A crescente divulgação das anomalias contidas na estrutura tributária brasileira e a conscientização acerca da
ineficácia das propostas de reforma baseadas em idéias ortodoxas, típicas de livros-texto de finanças públicas,
tornaram o Imposto Único uma alternativa viável, e a população passou a assimilar a idéia, como apurado em duas
pesquisas de opinião pública.

Em 2002, o Datafolha mostrou que 63% das pessoas que conheciam o Imposto Único eram a favor da proposta, e
em 2004 o CNT/ Sensus concluiu que 64% dos entrevistados eram favoráveis ao projeto. Mas, infelizmente, a
estrutura pública aproveitou-se da proposta apenas para criar o IPMF/ CPMF, mais um imposto no já gongórico
sistema tributário brasileiro.

Por uma série de fatores, a sociedade mostrou-se incapaz de promover uma reforma tributária ao longo dos últimos
20 anos de debates e de pressão dos contribuintes. Também não foi capaz de promover uma reforma baseada na
predominância da tributação sobre movimentação financeira. Lobbies e interesses contrariados atuaram no sentido
de manter a estrutura declaratória do atual sistema.

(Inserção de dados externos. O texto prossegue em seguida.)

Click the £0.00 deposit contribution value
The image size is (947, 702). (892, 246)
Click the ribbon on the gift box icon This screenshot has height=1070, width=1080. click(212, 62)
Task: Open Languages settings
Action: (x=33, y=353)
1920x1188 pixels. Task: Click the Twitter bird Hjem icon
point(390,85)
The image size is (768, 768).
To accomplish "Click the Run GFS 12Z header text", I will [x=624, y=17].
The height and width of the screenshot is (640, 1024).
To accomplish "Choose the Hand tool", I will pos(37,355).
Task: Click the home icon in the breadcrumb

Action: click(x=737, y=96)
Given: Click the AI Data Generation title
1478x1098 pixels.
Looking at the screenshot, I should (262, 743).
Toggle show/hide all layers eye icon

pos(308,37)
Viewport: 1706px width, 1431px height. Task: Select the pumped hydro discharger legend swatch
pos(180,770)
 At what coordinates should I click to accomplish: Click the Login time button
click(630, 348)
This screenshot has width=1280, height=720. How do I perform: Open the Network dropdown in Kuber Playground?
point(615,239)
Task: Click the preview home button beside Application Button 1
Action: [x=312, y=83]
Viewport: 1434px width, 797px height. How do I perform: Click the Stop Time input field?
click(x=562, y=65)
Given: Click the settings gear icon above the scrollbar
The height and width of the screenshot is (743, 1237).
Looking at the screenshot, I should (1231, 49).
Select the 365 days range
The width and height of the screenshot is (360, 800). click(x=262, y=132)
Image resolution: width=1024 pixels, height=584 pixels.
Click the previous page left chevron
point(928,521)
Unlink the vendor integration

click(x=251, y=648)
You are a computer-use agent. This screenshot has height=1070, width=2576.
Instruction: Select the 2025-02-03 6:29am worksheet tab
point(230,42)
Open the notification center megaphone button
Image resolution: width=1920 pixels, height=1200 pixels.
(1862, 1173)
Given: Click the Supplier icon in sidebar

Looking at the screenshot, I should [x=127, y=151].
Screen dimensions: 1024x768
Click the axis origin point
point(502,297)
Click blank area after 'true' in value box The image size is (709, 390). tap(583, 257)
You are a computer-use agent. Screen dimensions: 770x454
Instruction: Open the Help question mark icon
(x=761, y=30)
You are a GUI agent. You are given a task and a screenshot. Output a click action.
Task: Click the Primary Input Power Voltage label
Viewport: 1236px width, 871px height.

É importante que a sociedade tome conhecimento de que já passou da hora de fazer a reforma tributária. O povo
está exausto de saber que a estrutura tributária é ruim, pois a vive diuturnamente. A sociedade clama por projetos
que mudem essa realidade. Esse é o desafio que se apresenta aos movimentos organizados.

MARCOS CINTRA CAVALCANTI DE ALBUQUERQUE, 60, doutor pela Universidade Harvard (EUA), professor titular
e vice-presidente da Fundação Getulio Vargas, foi deputado federal (1999-2003). É autor de “A verdade sobre o
Imposto Único” (LCTE, 2003). Escreve às segundas-feiras, a cada 15 dias, nesta coluna.